Date: 2005-01-21 05:54 pm (UTC)
From: [identity profile] frandroid.livejournal.com
To comment further on what other people said, I don't think anyone is predicting a sudden oil shock like 1978, but we've seen how fast the prices have increased in the last 2 years. Of course that's due to geopolitical factors that can be solved, but then again other producing countries might face political crisies of their own along the way to peak oil.

(Say, a coup in Saudi Arabia, for example. Saudi Arabia has been the one country to increase production to reduce the shock of other oil producers dropping out of the map, like Iraq, Venezuela and Norway this year, so a temporary loss of Saudi Arabia would drive oil prices high real quick. But that's higher speculation.)

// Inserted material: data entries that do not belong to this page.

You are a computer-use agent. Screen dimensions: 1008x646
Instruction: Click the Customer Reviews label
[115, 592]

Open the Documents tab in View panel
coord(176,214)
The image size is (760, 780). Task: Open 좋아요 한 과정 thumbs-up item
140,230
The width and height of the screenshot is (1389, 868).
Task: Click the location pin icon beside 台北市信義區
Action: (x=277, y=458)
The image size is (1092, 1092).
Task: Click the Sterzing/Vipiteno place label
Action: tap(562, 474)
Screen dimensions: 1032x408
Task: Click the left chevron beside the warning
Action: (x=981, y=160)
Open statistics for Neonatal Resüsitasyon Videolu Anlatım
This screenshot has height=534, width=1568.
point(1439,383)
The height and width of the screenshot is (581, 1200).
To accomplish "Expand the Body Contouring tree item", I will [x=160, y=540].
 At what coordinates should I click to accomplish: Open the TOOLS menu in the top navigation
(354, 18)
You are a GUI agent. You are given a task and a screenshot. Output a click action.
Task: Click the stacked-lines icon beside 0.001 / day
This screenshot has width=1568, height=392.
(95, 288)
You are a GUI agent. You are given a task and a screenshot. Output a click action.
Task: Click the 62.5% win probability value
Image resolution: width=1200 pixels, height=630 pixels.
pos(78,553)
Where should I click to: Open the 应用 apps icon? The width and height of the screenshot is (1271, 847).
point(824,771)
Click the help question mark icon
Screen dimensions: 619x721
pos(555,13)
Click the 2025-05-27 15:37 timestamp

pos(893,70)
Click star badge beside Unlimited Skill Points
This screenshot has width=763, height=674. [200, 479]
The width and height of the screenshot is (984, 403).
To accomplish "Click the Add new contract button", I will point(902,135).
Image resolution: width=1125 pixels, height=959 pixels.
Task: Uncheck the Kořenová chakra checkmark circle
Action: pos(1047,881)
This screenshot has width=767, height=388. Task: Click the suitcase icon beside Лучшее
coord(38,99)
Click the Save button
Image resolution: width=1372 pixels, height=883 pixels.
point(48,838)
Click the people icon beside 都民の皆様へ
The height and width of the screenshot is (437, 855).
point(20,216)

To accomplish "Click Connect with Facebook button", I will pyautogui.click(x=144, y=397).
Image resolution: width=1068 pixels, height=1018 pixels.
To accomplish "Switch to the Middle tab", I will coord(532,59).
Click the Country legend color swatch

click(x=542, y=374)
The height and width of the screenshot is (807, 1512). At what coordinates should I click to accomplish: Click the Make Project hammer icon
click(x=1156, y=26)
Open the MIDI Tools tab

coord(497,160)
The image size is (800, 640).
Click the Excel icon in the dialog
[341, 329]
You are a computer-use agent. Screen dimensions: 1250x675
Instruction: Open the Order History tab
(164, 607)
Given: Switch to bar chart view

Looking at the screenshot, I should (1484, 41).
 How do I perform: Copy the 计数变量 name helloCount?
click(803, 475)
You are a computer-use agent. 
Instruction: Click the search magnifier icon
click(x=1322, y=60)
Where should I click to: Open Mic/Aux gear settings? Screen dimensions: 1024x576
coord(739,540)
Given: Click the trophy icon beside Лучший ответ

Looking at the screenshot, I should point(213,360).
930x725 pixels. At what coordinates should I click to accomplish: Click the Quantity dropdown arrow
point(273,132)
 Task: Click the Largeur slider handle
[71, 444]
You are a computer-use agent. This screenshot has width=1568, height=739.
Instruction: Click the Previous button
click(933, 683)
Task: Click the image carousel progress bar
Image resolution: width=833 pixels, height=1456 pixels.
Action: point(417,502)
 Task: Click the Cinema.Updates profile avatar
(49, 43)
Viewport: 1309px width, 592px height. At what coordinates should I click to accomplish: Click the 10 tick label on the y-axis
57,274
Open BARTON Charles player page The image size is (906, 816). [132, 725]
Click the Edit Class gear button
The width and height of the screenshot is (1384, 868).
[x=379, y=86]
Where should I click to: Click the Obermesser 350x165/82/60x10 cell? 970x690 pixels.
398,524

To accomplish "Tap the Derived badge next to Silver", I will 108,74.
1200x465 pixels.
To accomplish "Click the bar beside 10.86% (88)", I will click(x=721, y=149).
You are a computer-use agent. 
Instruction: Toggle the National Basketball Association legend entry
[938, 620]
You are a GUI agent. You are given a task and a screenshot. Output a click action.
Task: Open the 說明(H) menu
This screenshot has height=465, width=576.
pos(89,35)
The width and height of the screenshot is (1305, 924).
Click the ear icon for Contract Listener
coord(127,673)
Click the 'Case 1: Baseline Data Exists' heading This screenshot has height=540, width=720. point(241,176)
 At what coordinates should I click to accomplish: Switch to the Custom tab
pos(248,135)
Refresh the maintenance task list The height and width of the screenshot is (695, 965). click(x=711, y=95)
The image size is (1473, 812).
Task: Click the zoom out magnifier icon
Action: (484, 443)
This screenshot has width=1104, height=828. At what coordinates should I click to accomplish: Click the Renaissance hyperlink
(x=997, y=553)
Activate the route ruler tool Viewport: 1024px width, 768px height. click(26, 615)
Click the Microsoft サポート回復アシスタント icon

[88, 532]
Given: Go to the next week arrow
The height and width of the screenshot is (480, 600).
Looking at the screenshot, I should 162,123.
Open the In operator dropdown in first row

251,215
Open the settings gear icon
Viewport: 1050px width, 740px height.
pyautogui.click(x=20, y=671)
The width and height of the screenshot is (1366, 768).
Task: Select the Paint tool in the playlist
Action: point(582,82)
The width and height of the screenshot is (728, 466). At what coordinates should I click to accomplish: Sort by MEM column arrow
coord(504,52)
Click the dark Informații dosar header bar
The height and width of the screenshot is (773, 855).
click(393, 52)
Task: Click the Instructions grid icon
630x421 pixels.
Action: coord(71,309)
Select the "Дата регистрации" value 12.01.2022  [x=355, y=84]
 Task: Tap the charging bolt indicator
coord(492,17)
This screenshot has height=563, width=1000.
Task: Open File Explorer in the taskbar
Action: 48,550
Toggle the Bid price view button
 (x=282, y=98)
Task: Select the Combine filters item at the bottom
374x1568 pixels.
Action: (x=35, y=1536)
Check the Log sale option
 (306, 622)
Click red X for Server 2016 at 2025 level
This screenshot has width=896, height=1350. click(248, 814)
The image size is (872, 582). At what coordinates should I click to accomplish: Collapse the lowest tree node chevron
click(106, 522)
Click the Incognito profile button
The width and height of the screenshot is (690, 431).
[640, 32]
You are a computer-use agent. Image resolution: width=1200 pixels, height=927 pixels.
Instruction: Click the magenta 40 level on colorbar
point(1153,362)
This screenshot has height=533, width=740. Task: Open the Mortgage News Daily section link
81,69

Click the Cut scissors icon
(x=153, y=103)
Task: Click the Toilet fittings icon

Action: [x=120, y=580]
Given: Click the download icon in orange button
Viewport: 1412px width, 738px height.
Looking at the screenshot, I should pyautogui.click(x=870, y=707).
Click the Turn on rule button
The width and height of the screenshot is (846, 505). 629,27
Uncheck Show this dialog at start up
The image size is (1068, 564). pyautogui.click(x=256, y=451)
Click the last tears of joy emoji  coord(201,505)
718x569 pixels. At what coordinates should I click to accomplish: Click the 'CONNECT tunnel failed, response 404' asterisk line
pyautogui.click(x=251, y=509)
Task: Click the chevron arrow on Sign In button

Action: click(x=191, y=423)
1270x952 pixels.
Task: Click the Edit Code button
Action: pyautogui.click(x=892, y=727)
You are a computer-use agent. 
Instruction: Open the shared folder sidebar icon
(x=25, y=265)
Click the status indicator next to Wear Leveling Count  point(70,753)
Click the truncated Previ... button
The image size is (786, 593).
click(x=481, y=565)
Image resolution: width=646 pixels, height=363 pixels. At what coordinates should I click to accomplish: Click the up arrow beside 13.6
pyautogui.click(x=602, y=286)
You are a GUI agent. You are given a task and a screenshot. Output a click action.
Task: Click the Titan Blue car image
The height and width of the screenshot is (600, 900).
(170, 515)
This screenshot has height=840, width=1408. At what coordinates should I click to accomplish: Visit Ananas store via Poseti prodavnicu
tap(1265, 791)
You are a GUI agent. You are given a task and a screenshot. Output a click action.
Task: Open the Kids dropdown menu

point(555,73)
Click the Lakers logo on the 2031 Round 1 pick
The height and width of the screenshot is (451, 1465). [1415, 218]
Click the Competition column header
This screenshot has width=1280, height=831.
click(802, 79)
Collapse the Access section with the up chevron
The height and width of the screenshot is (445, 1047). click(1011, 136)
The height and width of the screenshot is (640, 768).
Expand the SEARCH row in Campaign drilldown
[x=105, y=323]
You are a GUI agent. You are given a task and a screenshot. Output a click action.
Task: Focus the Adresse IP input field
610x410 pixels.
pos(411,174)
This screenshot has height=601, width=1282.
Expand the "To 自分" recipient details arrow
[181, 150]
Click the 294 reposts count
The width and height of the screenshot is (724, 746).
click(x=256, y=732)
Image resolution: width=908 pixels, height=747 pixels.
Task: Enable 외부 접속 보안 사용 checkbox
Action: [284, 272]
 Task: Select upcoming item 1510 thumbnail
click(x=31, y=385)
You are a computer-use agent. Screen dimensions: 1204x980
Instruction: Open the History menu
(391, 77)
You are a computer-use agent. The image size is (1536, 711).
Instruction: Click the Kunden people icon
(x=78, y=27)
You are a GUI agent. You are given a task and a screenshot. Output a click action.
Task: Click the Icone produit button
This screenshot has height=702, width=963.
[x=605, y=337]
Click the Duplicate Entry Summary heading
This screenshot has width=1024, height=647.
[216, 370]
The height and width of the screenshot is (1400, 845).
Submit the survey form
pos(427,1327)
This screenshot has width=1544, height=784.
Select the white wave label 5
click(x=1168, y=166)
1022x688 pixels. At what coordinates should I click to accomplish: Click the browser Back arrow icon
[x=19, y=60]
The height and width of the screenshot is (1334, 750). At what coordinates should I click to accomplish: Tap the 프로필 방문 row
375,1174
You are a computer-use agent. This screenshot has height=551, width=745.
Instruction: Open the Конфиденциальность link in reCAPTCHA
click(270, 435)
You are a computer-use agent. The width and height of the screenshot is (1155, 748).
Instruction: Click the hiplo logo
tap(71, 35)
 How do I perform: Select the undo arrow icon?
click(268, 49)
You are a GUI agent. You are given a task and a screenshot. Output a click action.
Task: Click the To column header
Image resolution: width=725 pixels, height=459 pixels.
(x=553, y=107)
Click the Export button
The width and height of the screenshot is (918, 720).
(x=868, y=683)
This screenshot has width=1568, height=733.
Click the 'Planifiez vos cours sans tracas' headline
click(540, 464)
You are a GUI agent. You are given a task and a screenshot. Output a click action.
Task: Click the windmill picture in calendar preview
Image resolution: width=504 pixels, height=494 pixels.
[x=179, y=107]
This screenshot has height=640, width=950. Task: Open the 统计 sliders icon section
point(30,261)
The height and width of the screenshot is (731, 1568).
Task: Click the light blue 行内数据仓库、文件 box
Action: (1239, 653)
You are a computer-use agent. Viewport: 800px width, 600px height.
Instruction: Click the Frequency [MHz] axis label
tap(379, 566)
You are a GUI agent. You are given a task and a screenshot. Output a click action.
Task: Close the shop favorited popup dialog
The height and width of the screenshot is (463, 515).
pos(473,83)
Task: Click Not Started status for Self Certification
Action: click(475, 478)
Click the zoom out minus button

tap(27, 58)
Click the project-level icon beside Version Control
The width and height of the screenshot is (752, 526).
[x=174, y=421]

As for better extraction technology, yes, that's a factor, but there are very few large new banks of available oil. The Al-Berta tar sands are one, but even that is problematic: they need to heat up the tar sands real hot to separate the components. What will they use to heat this up? Natural gas. Some critics (in the oil industry, no less) say that it's irresponsible to use up a fossil fuel from a "clean" source to extract oil from a "dirty" source.

Date: 2005-01-21 06:49 pm (UTC)
From: [identity profile] dobrovolets.livejournal.com
As for better extraction technology, yes, that's a factor, but there are very few large new banks of available oil.

True, but there are some new developments in the pipeline in exploration as well (which for laziness' sake I lumped in with abstraction). For example, gravitometers which can detect variations in the gravitational constant with more than nine degrees of freedom, a level of precision necessary for the discovery of deeper undersea reserves. Is that an environmentally sound method of energy production? Of course not--I'd sooner take solar, wind or even nuclear any day. But it is an eminently capitalist approach.

Date: 2005-01-21 09:28 pm (UTC)
From: [identity profile] dobrovolets.livejournal.com
Over the long term, of course. But the immediate effect is to increase the effective reserve. And that is all that markets, short-sighted systems of resource allocation that they are, care about.

Date: 2005-01-22 12:23 am (UTC)
From: [identity profile] dorightpapa.livejournal.com
They say whore is the oldest profession, but I'd bet doomsayer outdates it by a fair piece. I don't think anybody even knows when they are facing hard facts, or just caving to their instictive need to feel outraged and alarmed. Either way, all anybody really knows is: our eventual doom is a foregone conclusion; the time and method of our demise is anybody's guess, and people have been guessing wrong since the beginning of humanity. But, for the betting pool, my money is the sun slowly cooking the atmosphere off the planet until it becomes unable to support life.